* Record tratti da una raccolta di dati
---*---

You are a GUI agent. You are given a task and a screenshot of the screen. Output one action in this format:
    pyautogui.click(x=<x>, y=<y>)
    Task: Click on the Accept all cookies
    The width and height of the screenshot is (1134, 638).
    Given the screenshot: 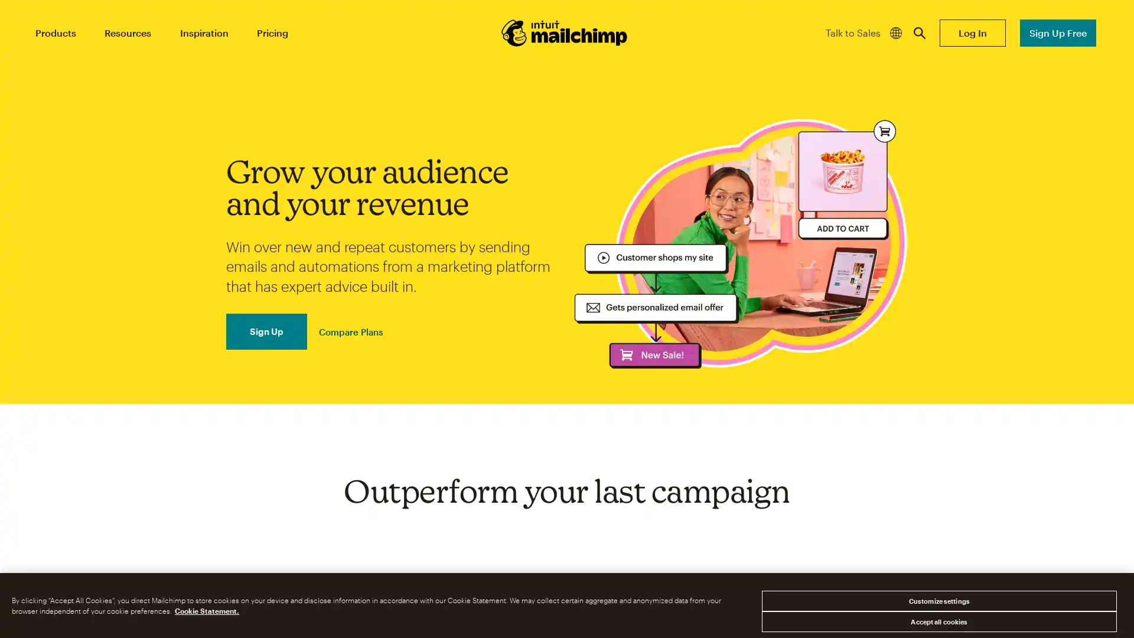 What is the action you would take?
    pyautogui.click(x=938, y=621)
    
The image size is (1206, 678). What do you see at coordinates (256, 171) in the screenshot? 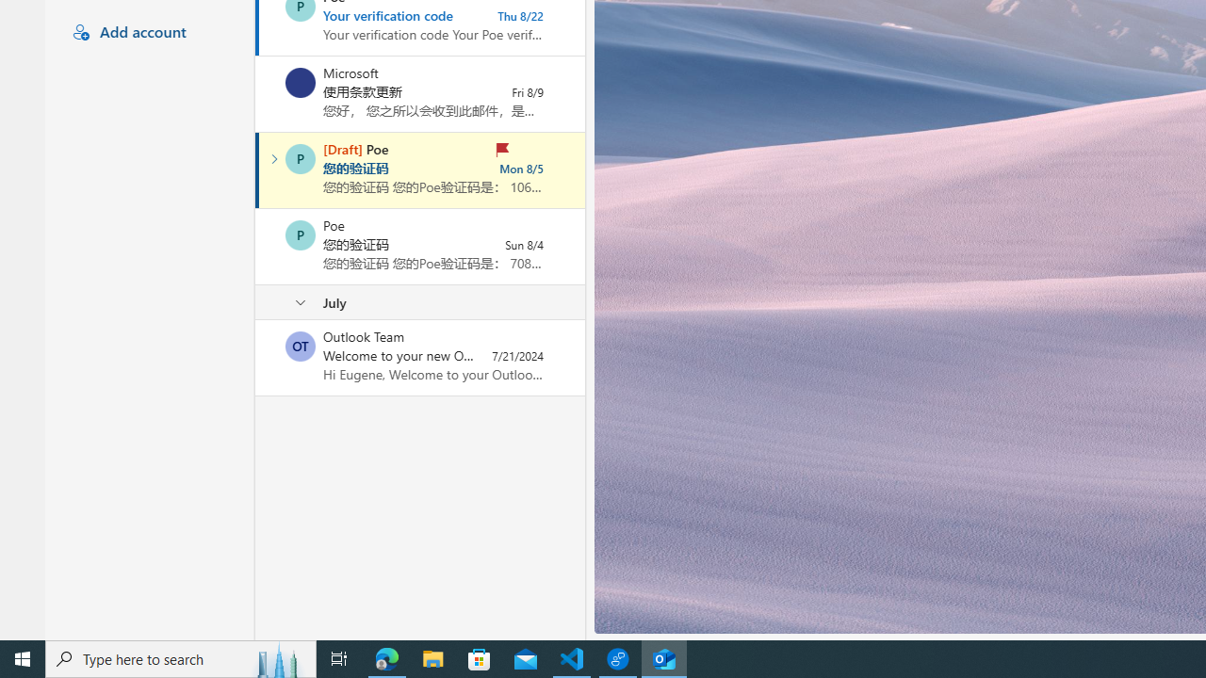
I see `'Mark as read'` at bounding box center [256, 171].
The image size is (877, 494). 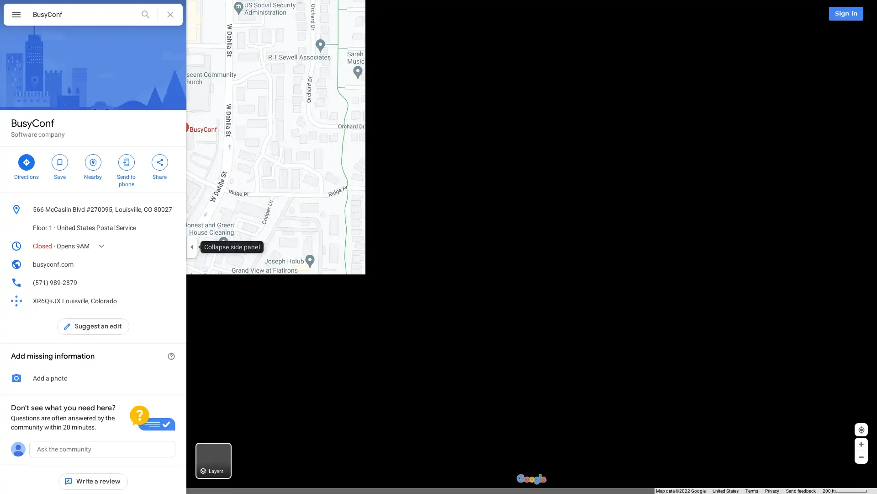 I want to click on Suggest an edit, so click(x=93, y=325).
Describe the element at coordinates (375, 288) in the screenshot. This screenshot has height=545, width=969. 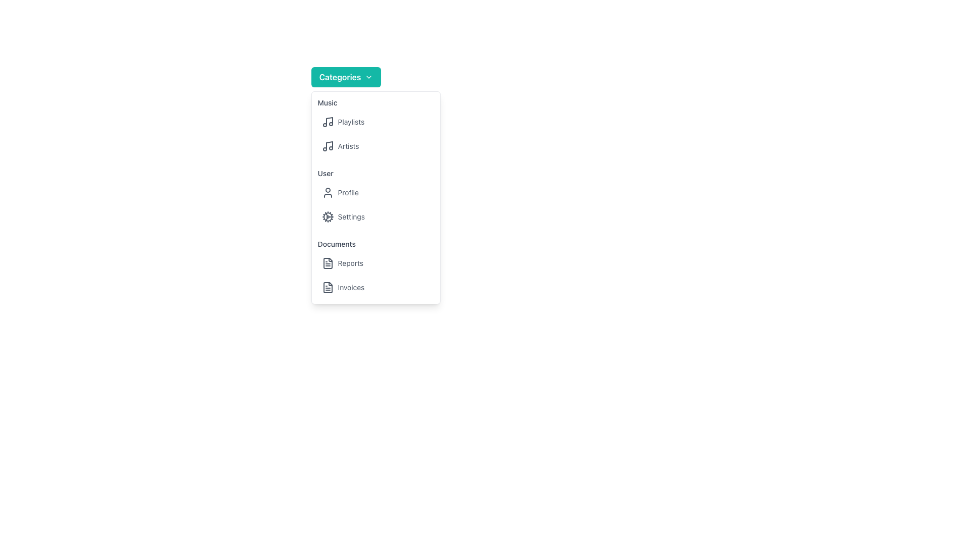
I see `the 'Invoices' menu item in the 'Documents' section` at that location.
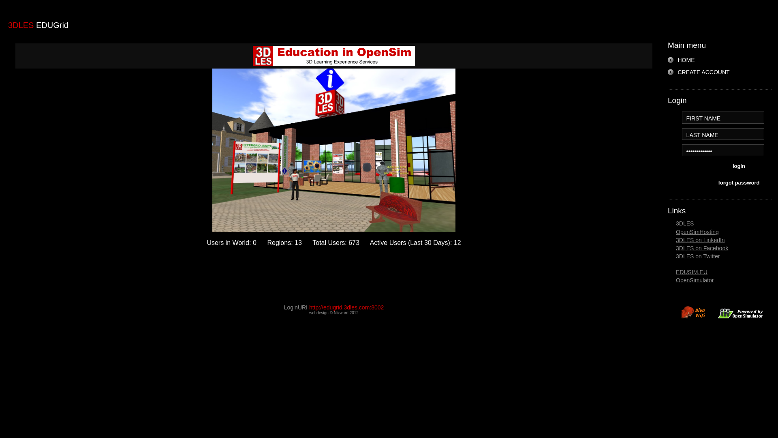 Image resolution: width=778 pixels, height=438 pixels. I want to click on 'OpenSimHosting', so click(697, 231).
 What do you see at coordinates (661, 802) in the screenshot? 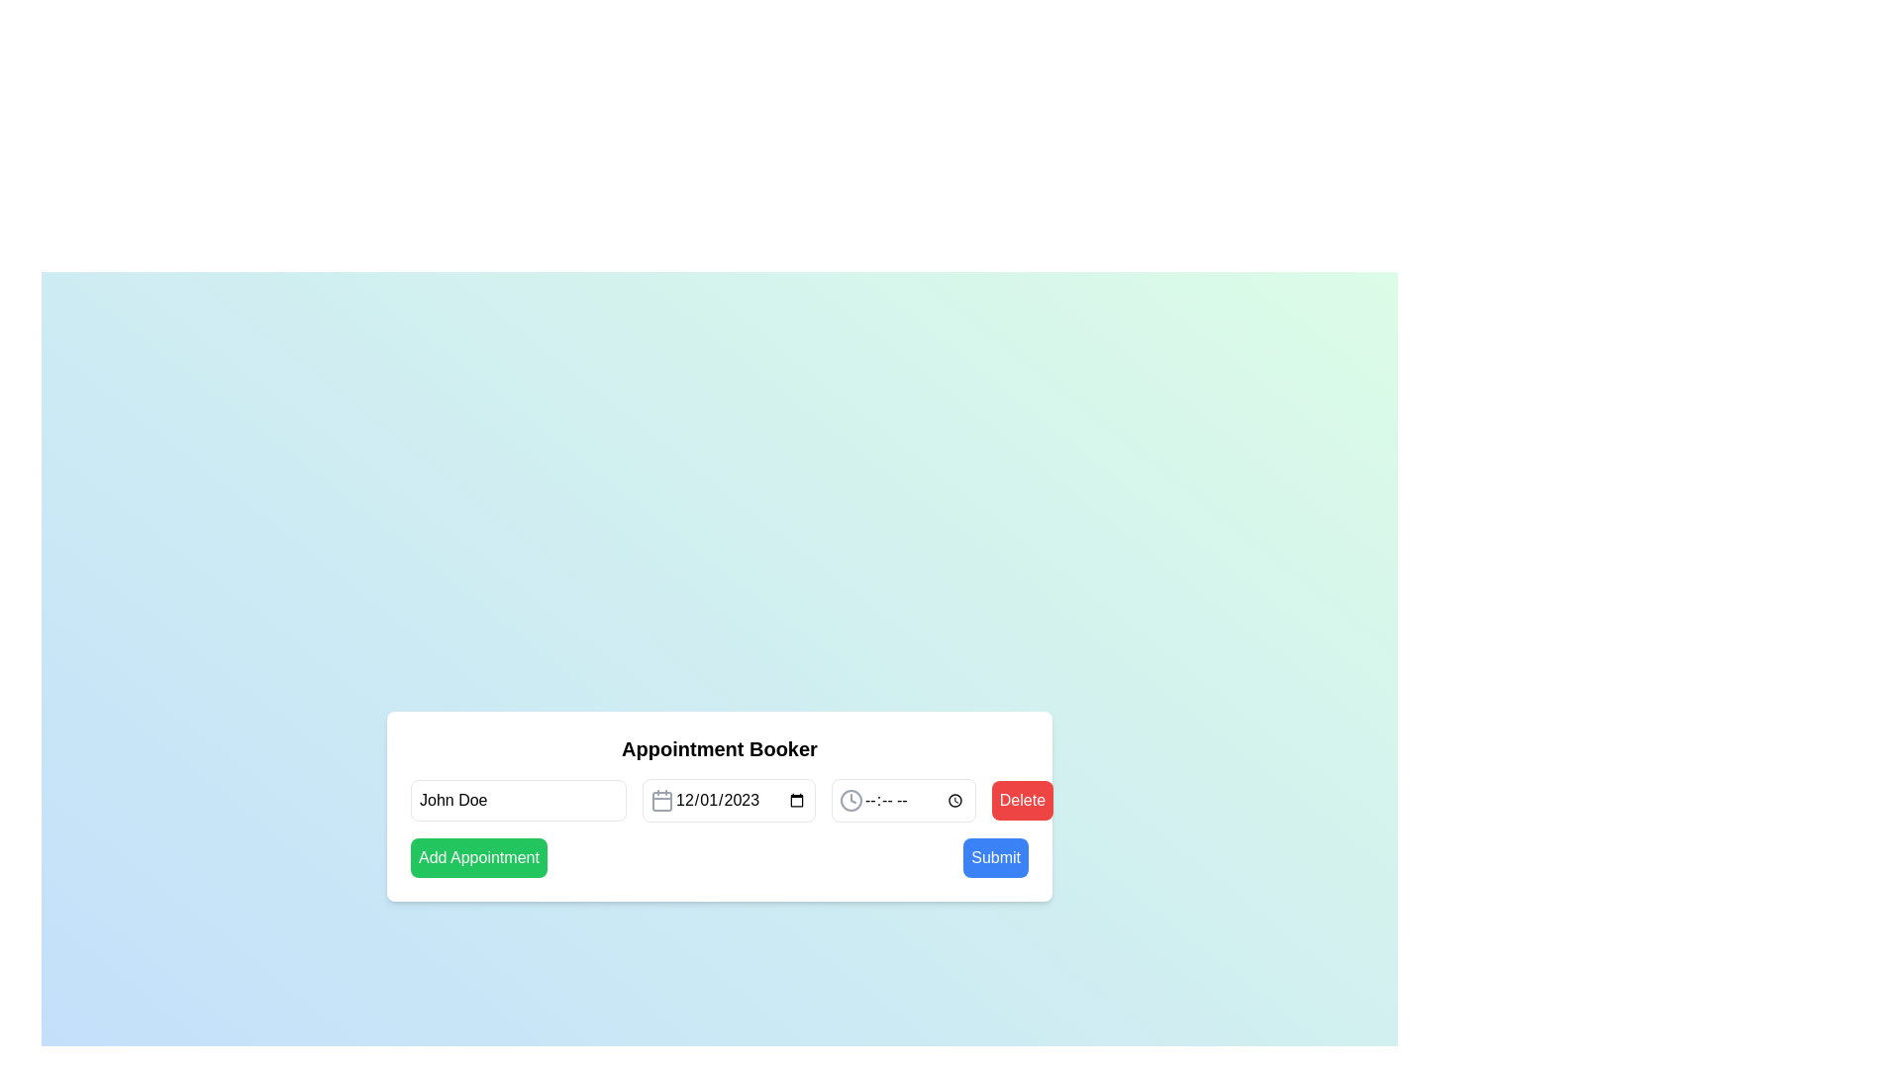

---*---

* Esercizio scritto
Riporta la parte dei record che va dalla riga contenente "Describe the element" fino alla fine dei record, rinominando "screenshot" in "screen capture" e lasciando invariato tutto il resto. Escludi le immagini dalla risposta.

* Risposta scritta
Describe the element at coordinates (375, 288) in the screen capture. This screen capture has height=545, width=969. 
I see `the 'Invoices' menu item in the 'Documents' section` at that location.
 Image resolution: width=778 pixels, height=438 pixels. I want to click on 'OpenSimHosting', so click(697, 231).
 What do you see at coordinates (661, 802) in the screen capture? 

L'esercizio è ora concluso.